WHAT NEEDS TO BE DONE:
Copy the items from the line with "Click the OEIL section header" up to and including the line with "coord(160,145)". Replace "section header" with "heading", keep everything else the same, and leave the pictures out.

RAW RECORDS:
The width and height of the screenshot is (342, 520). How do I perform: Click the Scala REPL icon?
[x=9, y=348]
---
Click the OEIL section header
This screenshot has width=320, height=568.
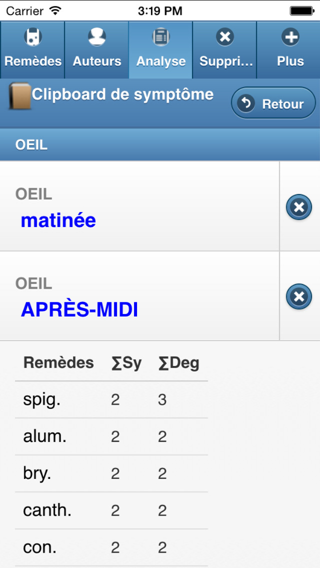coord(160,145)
--
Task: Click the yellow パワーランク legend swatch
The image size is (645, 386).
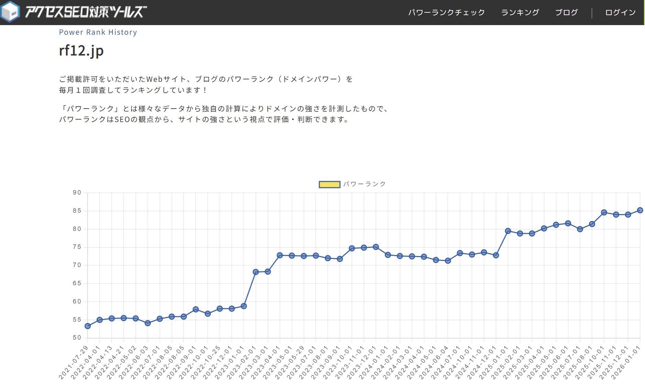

TASK OUTPUT:
Click the OEIL heading
This screenshot has width=320, height=568.
coord(160,145)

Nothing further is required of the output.